REQUIRED TASK: Reproduce the material below line for line, with no changes.

DATA SUPPLIED:
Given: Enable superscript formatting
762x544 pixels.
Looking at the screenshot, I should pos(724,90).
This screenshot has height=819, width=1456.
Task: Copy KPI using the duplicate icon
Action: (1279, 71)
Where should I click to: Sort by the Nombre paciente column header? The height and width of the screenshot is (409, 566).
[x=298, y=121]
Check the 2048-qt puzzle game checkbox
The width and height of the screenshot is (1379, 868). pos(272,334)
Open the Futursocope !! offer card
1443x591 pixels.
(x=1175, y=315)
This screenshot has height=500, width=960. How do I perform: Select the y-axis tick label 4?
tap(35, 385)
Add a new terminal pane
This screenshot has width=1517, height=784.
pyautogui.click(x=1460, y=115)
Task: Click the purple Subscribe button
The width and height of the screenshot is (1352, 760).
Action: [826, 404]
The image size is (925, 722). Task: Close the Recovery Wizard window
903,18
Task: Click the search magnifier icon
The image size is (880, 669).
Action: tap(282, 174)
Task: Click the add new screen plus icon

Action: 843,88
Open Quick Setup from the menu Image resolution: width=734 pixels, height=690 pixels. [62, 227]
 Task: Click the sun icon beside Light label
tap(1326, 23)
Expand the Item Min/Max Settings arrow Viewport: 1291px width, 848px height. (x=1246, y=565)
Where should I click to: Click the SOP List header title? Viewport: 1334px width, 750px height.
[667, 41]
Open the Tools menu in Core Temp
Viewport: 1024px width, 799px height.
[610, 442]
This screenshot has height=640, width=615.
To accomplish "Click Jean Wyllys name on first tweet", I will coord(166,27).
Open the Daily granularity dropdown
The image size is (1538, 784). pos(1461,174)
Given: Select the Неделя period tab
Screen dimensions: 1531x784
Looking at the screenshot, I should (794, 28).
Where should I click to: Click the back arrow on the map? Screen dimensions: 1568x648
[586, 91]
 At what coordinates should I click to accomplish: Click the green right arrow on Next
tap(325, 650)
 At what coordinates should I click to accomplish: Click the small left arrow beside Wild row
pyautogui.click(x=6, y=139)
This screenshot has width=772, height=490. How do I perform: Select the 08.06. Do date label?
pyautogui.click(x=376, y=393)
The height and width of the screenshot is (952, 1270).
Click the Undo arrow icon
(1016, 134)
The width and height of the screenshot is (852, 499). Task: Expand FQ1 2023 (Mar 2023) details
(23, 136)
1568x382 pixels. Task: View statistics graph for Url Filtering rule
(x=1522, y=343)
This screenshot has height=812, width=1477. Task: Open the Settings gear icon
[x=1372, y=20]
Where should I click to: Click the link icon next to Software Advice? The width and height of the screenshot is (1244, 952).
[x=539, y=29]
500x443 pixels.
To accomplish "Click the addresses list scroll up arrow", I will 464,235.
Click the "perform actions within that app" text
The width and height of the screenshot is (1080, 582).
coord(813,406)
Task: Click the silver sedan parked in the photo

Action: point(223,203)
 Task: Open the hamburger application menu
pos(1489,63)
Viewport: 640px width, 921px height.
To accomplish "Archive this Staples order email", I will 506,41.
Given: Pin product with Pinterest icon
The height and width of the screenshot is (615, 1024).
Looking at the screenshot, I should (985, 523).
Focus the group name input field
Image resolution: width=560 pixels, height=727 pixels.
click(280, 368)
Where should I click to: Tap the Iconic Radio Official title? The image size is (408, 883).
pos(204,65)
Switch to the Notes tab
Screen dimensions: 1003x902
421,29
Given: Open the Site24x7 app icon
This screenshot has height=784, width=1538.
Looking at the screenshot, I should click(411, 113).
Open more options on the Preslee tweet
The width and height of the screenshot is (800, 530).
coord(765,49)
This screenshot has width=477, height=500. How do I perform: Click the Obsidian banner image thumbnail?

COMPLETE RESPONSE:
Given: Enable superscript formatting
762x544 pixels.
Looking at the screenshot, I should pos(724,90).
This screenshot has height=819, width=1456.
Task: Copy KPI using the duplicate icon
Action: (1279, 71)
Where should I click to: Sort by the Nombre paciente column header? The height and width of the screenshot is (409, 566).
[x=298, y=121]
Check the 2048-qt puzzle game checkbox
The width and height of the screenshot is (1379, 868). pos(272,334)
Open the Futursocope !! offer card
1443x591 pixels.
(x=1175, y=315)
This screenshot has height=500, width=960. How do I perform: Select the y-axis tick label 4?
tap(35, 385)
Add a new terminal pane
This screenshot has width=1517, height=784.
pyautogui.click(x=1460, y=115)
Task: Click the purple Subscribe button
The width and height of the screenshot is (1352, 760).
Action: [826, 404]
The image size is (925, 722). Task: Close the Recovery Wizard window
903,18
Task: Click the search magnifier icon
The image size is (880, 669).
Action: tap(282, 174)
Task: Click the add new screen plus icon

Action: 843,88
Open Quick Setup from the menu Image resolution: width=734 pixels, height=690 pixels. [62, 227]
 Task: Click the sun icon beside Light label
tap(1326, 23)
Expand the Item Min/Max Settings arrow Viewport: 1291px width, 848px height. (x=1246, y=565)
Where should I click to: Click the SOP List header title? Viewport: 1334px width, 750px height.
[667, 41]
Open the Tools menu in Core Temp
Viewport: 1024px width, 799px height.
[610, 442]
This screenshot has height=640, width=615.
To accomplish "Click Jean Wyllys name on first tweet", I will coord(166,27).
Open the Daily granularity dropdown
The image size is (1538, 784). pos(1461,174)
Given: Select the Неделя period tab
Screen dimensions: 1531x784
Looking at the screenshot, I should (794, 28).
Where should I click to: Click the back arrow on the map? Screen dimensions: 1568x648
[586, 91]
 At what coordinates should I click to accomplish: Click the green right arrow on Next
tap(325, 650)
 At what coordinates should I click to accomplish: Click the small left arrow beside Wild row
pyautogui.click(x=6, y=139)
This screenshot has width=772, height=490. How do I perform: Select the 08.06. Do date label?
pyautogui.click(x=376, y=393)
The height and width of the screenshot is (952, 1270).
Click the Undo arrow icon
(1016, 134)
The width and height of the screenshot is (852, 499). Task: Expand FQ1 2023 (Mar 2023) details
(23, 136)
1568x382 pixels. Task: View statistics graph for Url Filtering rule
(x=1522, y=343)
This screenshot has height=812, width=1477. Task: Open the Settings gear icon
[x=1372, y=20]
Where should I click to: Click the link icon next to Software Advice? The width and height of the screenshot is (1244, 952).
[x=539, y=29]
500x443 pixels.
To accomplish "Click the addresses list scroll up arrow", I will 464,235.
Click the "perform actions within that app" text
The width and height of the screenshot is (1080, 582).
coord(813,406)
Task: Click the silver sedan parked in the photo

Action: point(223,203)
 Task: Open the hamburger application menu
pos(1489,63)
Viewport: 640px width, 921px height.
To accomplish "Archive this Staples order email", I will 506,41.
Given: Pin product with Pinterest icon
The height and width of the screenshot is (615, 1024).
Looking at the screenshot, I should (985, 523).
Focus the group name input field
Image resolution: width=560 pixels, height=727 pixels.
click(280, 368)
Where should I click to: Tap the Iconic Radio Official title? The image size is (408, 883).
pos(204,65)
Switch to the Notes tab
Screen dimensions: 1003x902
421,29
Given: Open the Site24x7 app icon
This screenshot has height=784, width=1538.
Looking at the screenshot, I should click(411, 113).
Open more options on the Preslee tweet
The width and height of the screenshot is (800, 530).
coord(765,49)
This screenshot has width=477, height=500. How do I perform: Click the Obsidian banner image thumbnail?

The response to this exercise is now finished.